Characteristics of Granulation Tissue

  • Light red or dark pink due to perfusion with new capillary loops.
  • Soft to the touch.
  • Moist and granular in appearance due to punctate hemorrhages.
  • Pulsatile on palpation.
  • Painless when healthy.

Wound Healing by Primary Intention

  • Occurs in clean surgical wounds with minimal tissue destruction, minimal bleeding, no bacterial infection, and good apposition of wound edges.
  • Initial hemorrhage results in the wound cavity filling with a blood clot.
  • Inflammation occurs within 24 hours, with PNLs infiltrating the blood clot.
  • Epithelial changes occur within 48 hours, as epithelial cells from wound edges proliferate.
  • Early granulation tissue forms on the 3rd day as macrophages replace PNLs.
  • Macrophages stimulate the ingrowth of fibroblasts and angioblasts, which start forming collagen type III, and epidermal cells form a bridge to seal off the defect.
  • Fully developed granulation tissue occurs around days 4–6, characterized by neovascularization, and granulation tissue fills the wound gap.
  • Scar formation occurs in the 2nd week, with inflammation subsiding as fibroblastic proliferation and collagen deposition continue.
  • Remodeling of the scar occurs by the end of the 1st month.

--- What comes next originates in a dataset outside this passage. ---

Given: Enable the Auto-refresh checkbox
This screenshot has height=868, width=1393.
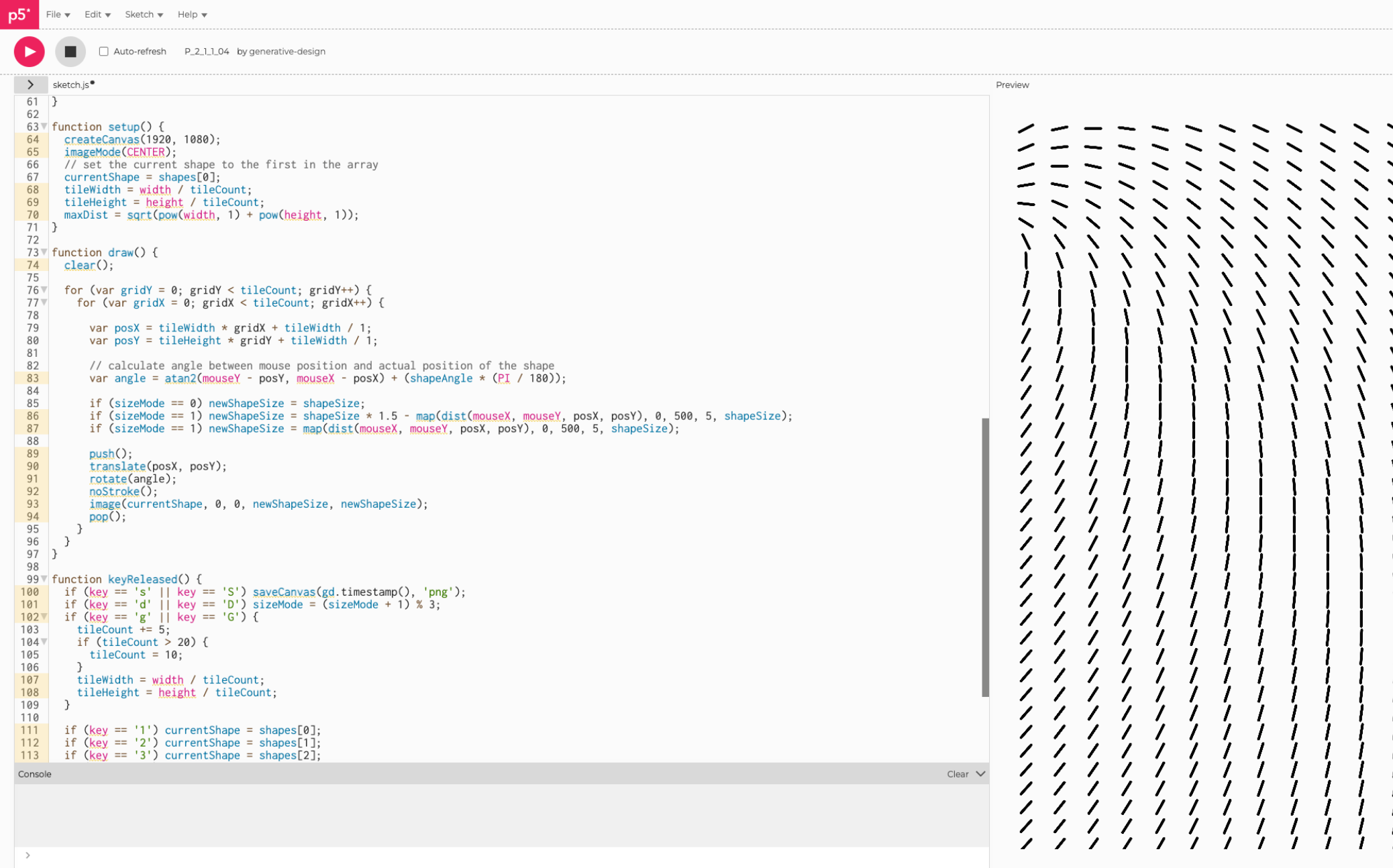Looking at the screenshot, I should [104, 52].
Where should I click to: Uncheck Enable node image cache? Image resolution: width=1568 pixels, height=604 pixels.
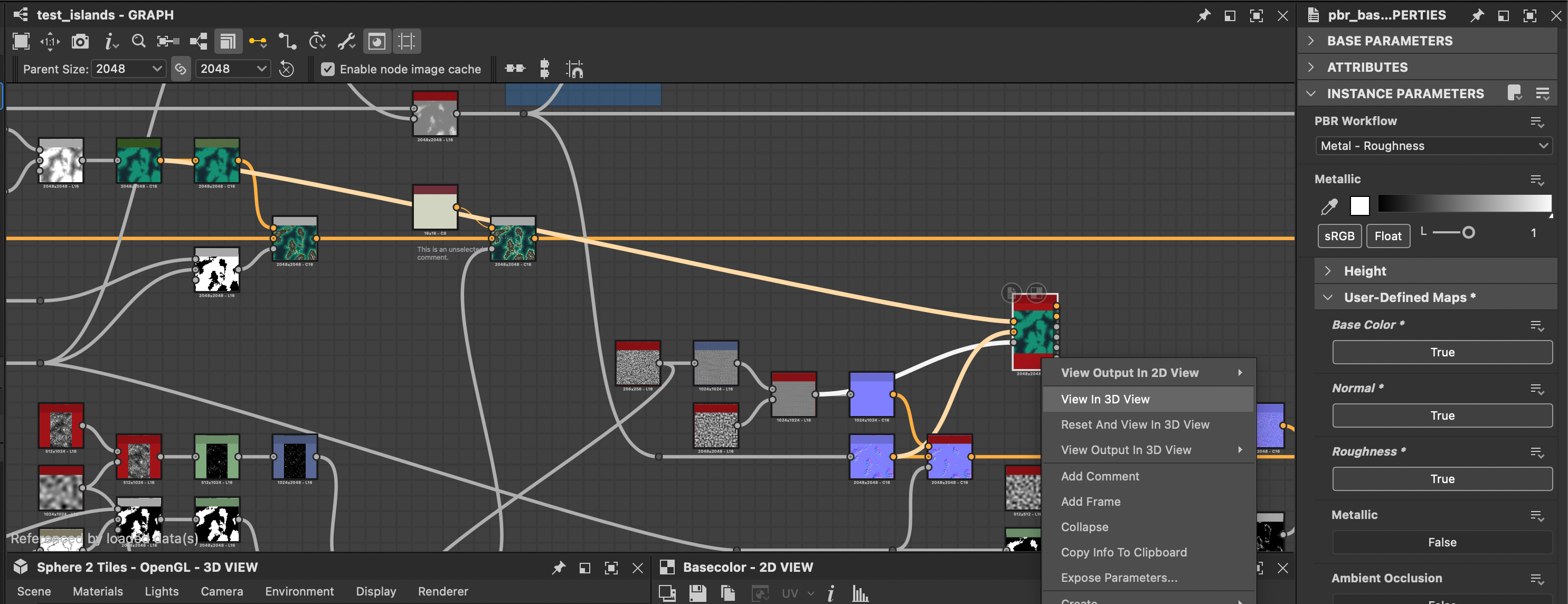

Healing by Secondary Intention

  • Occurs in gaping wounds with marked tissue destruction, bleeding, infection, and poor apposition of wound edges.
  • The steps are the same as healing by primary intention, but the inflammatory response is greater.
  • Abundant granulation tissue forms.
  • Epithelization takes more time according to the wound gap.
  • Excessive fibrosis and wound contraction occur.
  • There is more liability to infection and complications.

Factors Affecting Wound Healing

  • Local factors include the size and site of the wound, infection, foreign bodies, and blood supply to the area; poor blood supply delays repair.
  • Systemic factors include age, nutritional disorders like anemia and malnutrition (which delay repair), metabolic disorders, chronic debilitating diseases and diabetes (which increase susceptibility to infection), and drugs like steroids and cytotoxic drugs (which delay repair).

Complications of Wound Healing

  • Infection.
  • Sinus: a blind duct lined by epithelium between the wound and external surface.
  • Fistula: a duct lined by epithelium between the wound and a hollow organ.
  • Ulcer: loss of continuity of surface epithelium.
  • Keloid: excessive granulation tissue and scar formation.
  • Incisional hernia.
  • Cicatrization: a scar on flexures that interferes with movement.
  • Implantation (epidermal) cyst.
  • Malignant transformation: squamous cell carcinoma.